Contra boas equipes, a presença de três volantes muito preocupados com a defesa, dois centroavantes e apenas um meia para organizar as jogadas, a seleção poderá se tornar muito previsível e lenta na saída de bola para o ataque. Gilberto Silva e Edu possuem pouca mobilidade e habilidade para saírem de uma marcação mais forte.
Há também situações de jogo em que é melhor trocar um volante por um terceiro atacante, pela ponta. Será que foi isso que o Parreira pensou para o futuro, ao colocar o Robinho no ataque, pela direita, no lugar do volante Edu? Mas os melhores momentos do Robinho no Santos são pela esquerda, entrando em diagonal para o meio.
O fácil jogo contra a Bolívia seria uma ótima oportunidade para alguns jogadores, como Edu e Beletti, brilharem individualmente e ganharem mais prestígio e confiança. Não foi o que aconteceu. Ficou mais evidente que Cafu e Zé Roberto fazem falta.
A escalação de novos jogadores na Copa América, o título conquistado e a posição tranqüila nas eliminatórias parecem ter dado a Parreira mais confiança e leveza para ousar e criar variações táticas e individuais. Isso é ótimo.

Momentos diferentes
Na Olimpíada, ficou mais evidente a precária renovação do futebol europeu. Itália e Portugal tiveram más atuações e eram, teoricamente, as mais fortes seleções olímpicas da Europa, já que foram as classificadas.
A França, sem Zidane e outros que se despediram da seleção, jogou muito mal no empate por 0 a 0 contra Israel, pelas eliminatórias da Copa de 2006. Isso deixou os torcedores franceses muito preocupados. O mesmo acontece no restante da Europa.

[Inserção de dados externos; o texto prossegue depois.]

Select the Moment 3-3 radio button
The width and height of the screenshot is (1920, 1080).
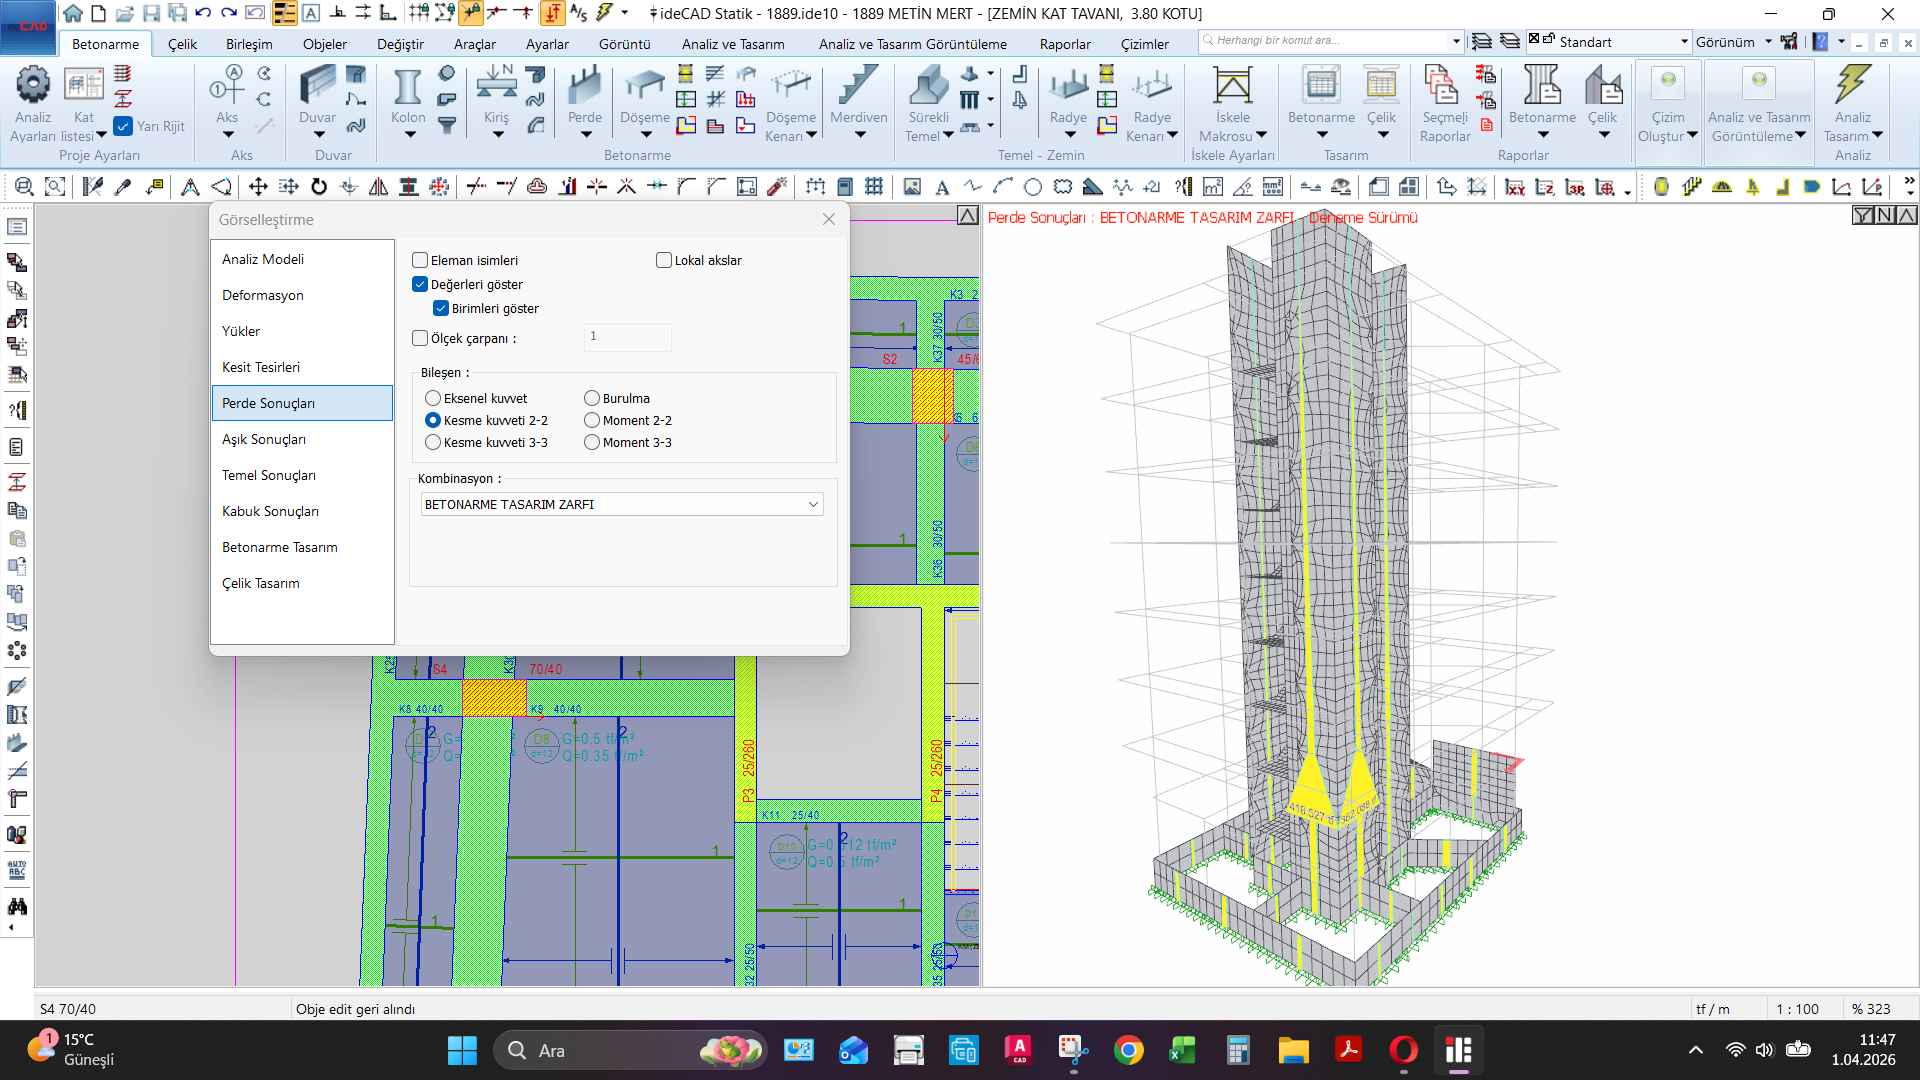pyautogui.click(x=592, y=442)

Enquanto isso, Brasil e Argentina não param de revelar excelentes jogadores. Quase todos os titulares olímpicos da Argentina atuam na seleção principal. A seleção brasileira tem hoje a mesma qualidade individual que tinha nos seus melhores momentos. A diferença é o Pelé.

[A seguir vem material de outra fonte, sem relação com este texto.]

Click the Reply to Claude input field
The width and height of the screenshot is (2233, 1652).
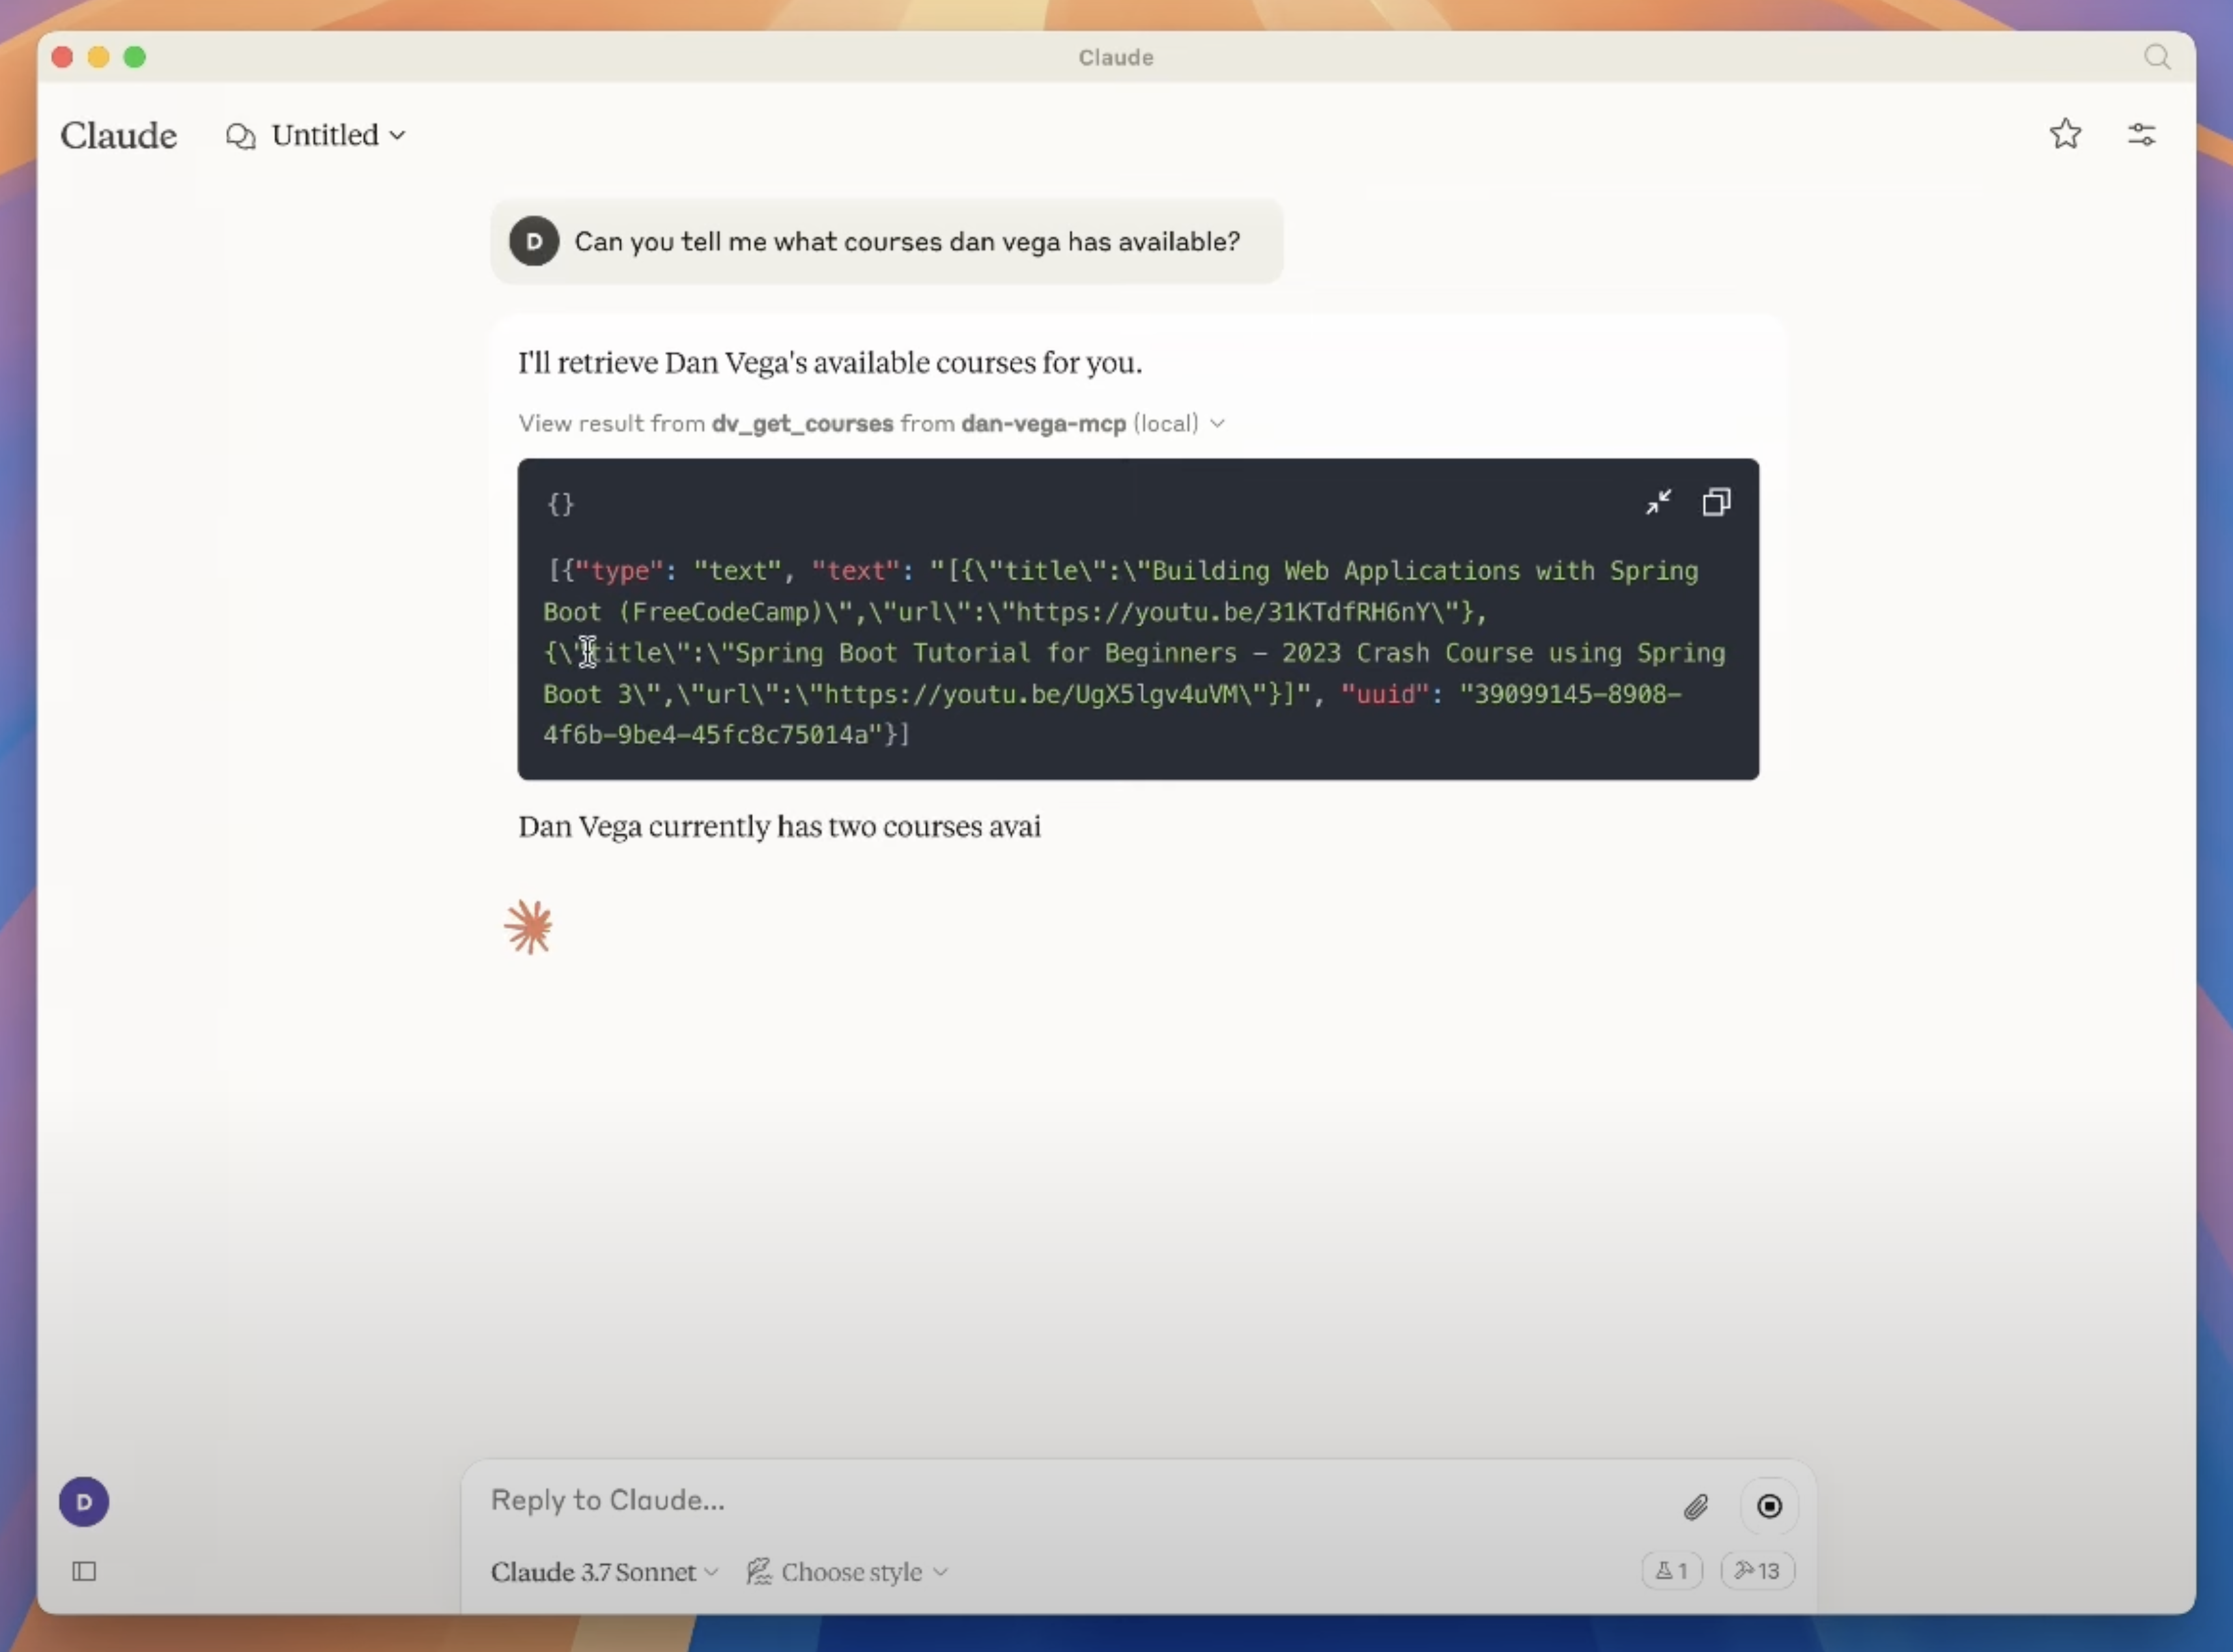pos(900,1499)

Mas é preciso separar a seleção brasileira, que brilha há vários anos por causa de seus craques, do futebol brasileiro, que há muito tempo vive maus momentos, dentro e fora de campo. A CBF, juntamente com a maioria das federações estaduais e dos dirigentes de clubes, pode ter sido eficiente para as seleções. Foi, porém, ruim para o futebol brasileiro.

Críticas e críticos
Como no Brasil o mais comum é endeusar nas vitórias até as coisas ruins e achar tudo errado nas derrotas, os cronistas que não analisam apenas um momento, e que percebem virtudes quando se perde e deficiências quando se ganha, são vistos por muitos jogadores, técnicos, dirigentes e pela mídia festiva como mal-humorados, pessimistas e ranzinzas.

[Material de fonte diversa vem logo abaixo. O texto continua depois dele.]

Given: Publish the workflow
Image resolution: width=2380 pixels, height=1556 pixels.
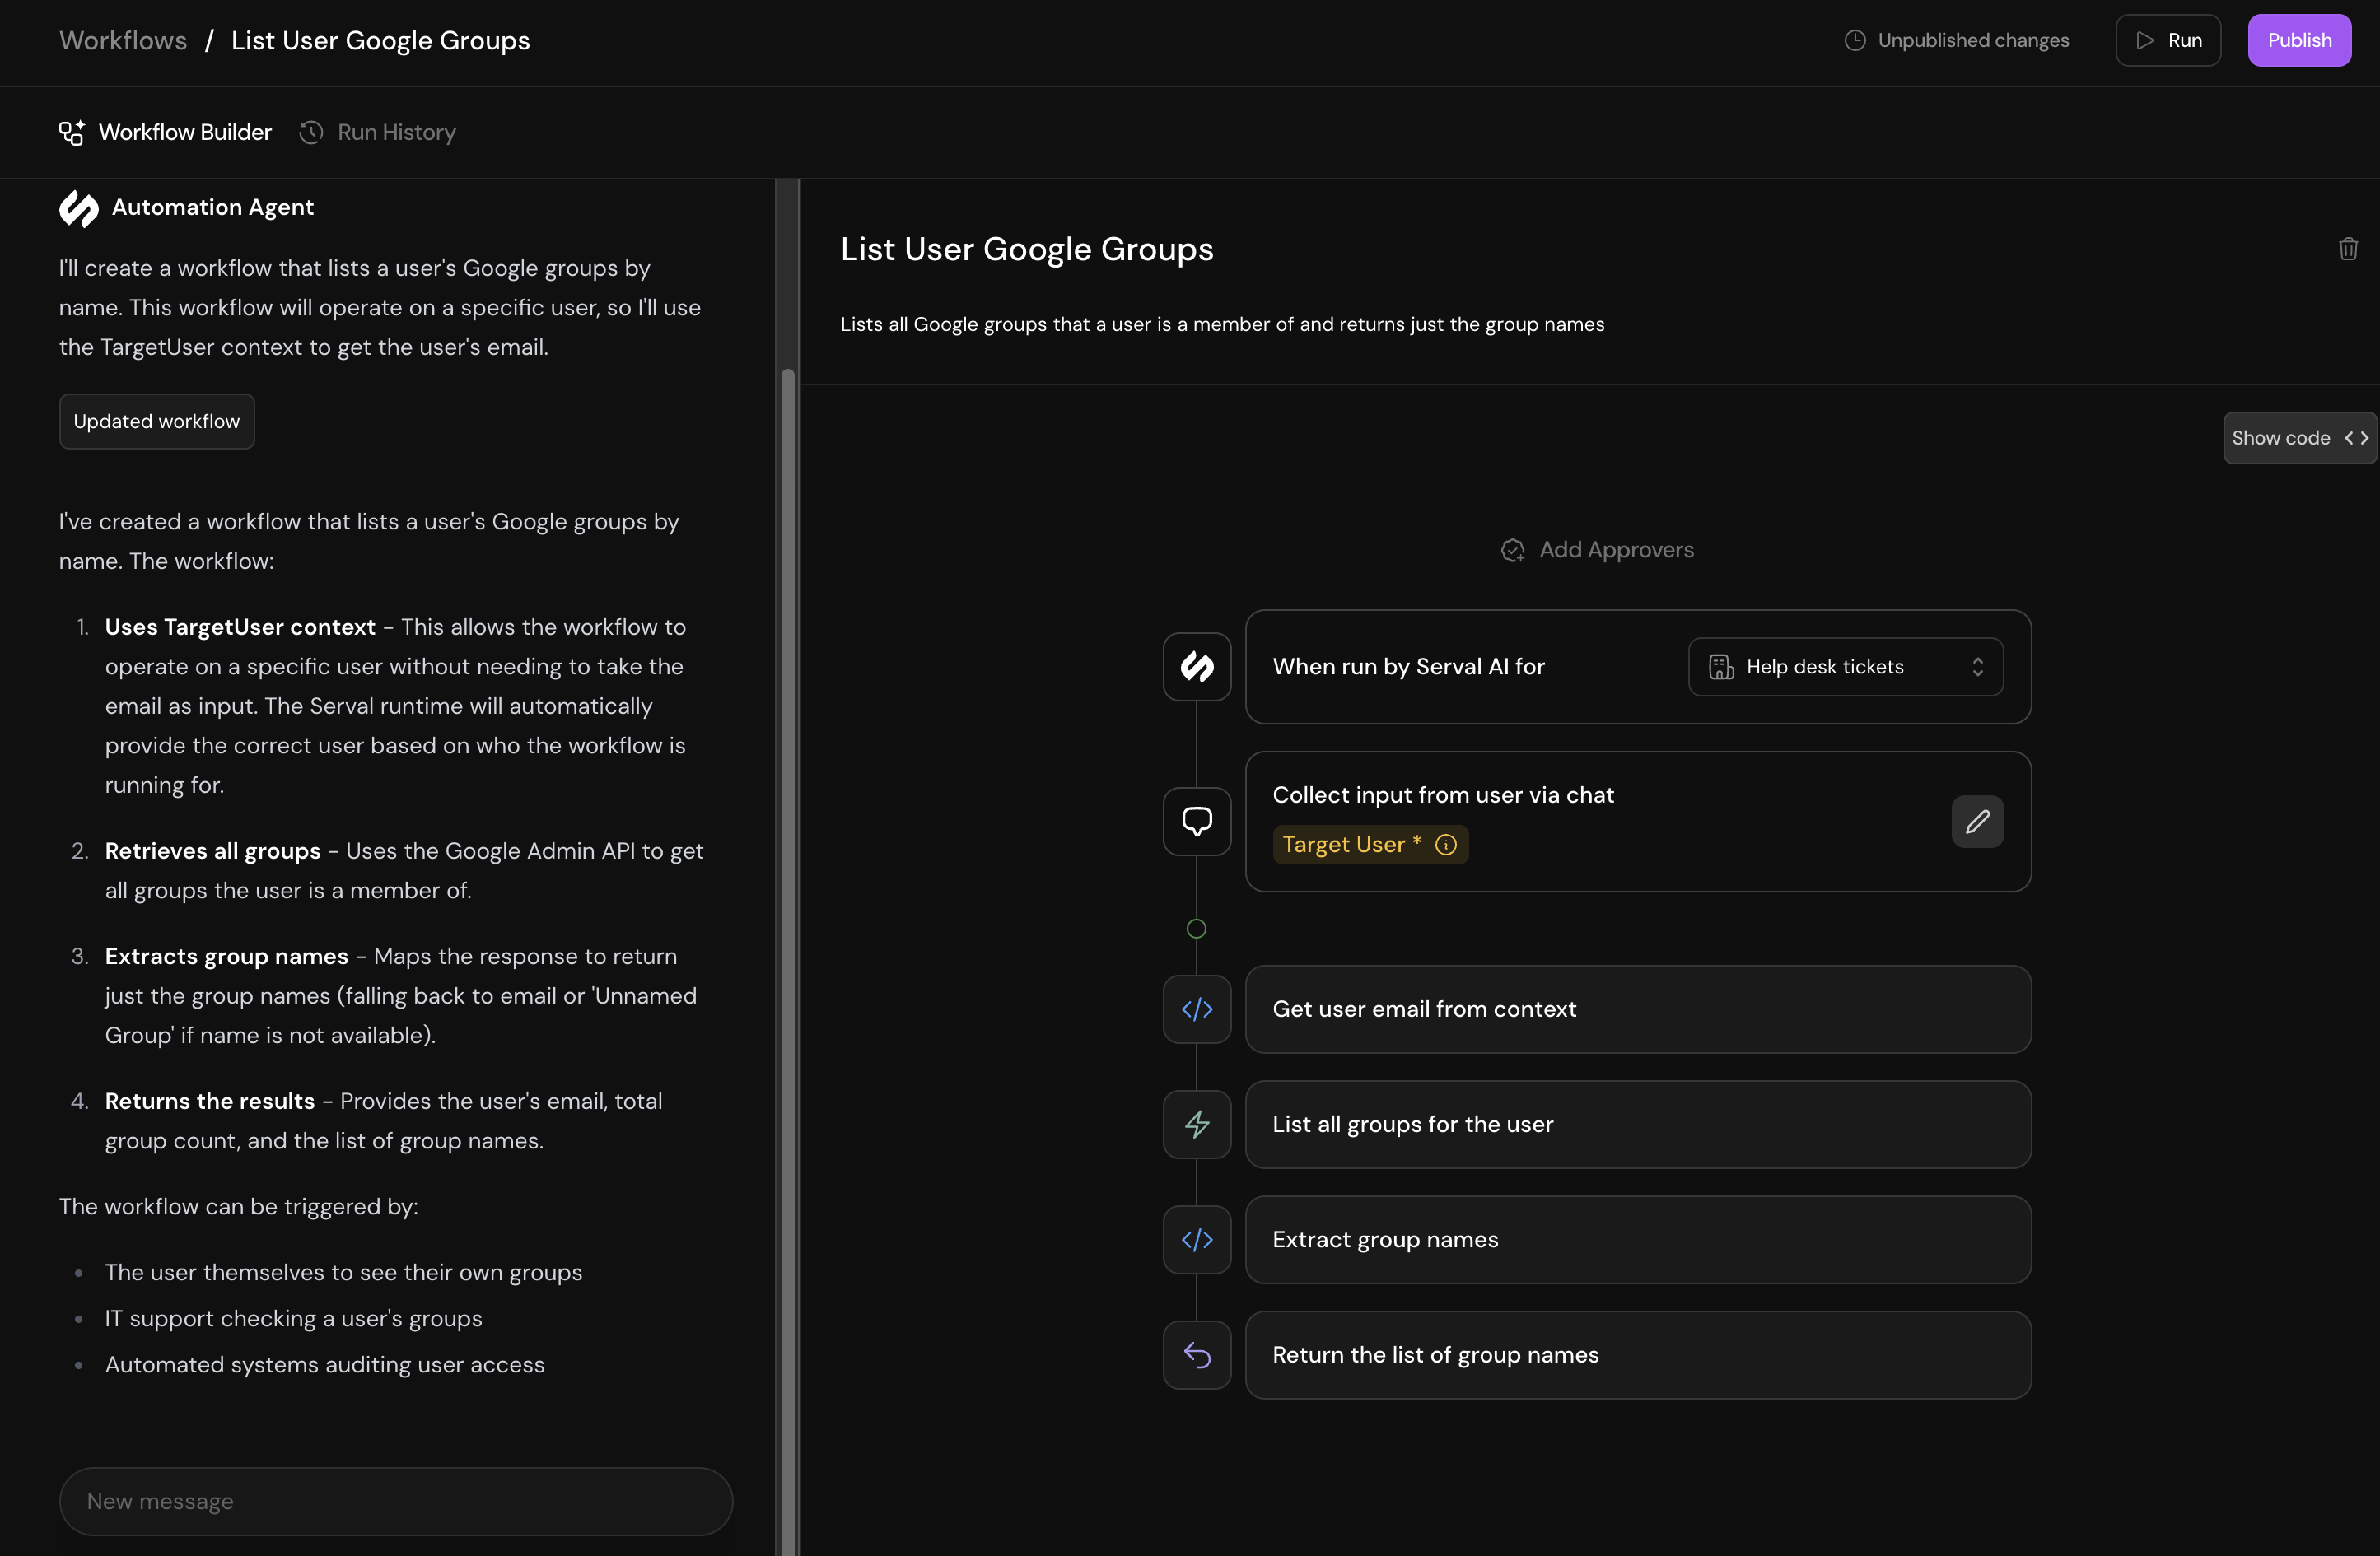Looking at the screenshot, I should (2299, 40).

Quando um atleta, que era corretamente criticado, faz uma ótima partida, alguns jornalistas adoram dizer que o jogador "calou a boca dos críticos". Nada mais bobo. Se esse atleta melhorou, ótimo. Vamos elogiá-lo, sem fazer nenhuma análise definitiva por apenas um ou poucos jogos.
Não é fácil ser comentarista, crítico, num país que tem a seleção pentacampeã do mundo. Para a turma do oba-oba, tudo é maravilhoso. Os analistas de países cujas seleções perdem muito mais do que ganham devem ser muito mais bem aceitos.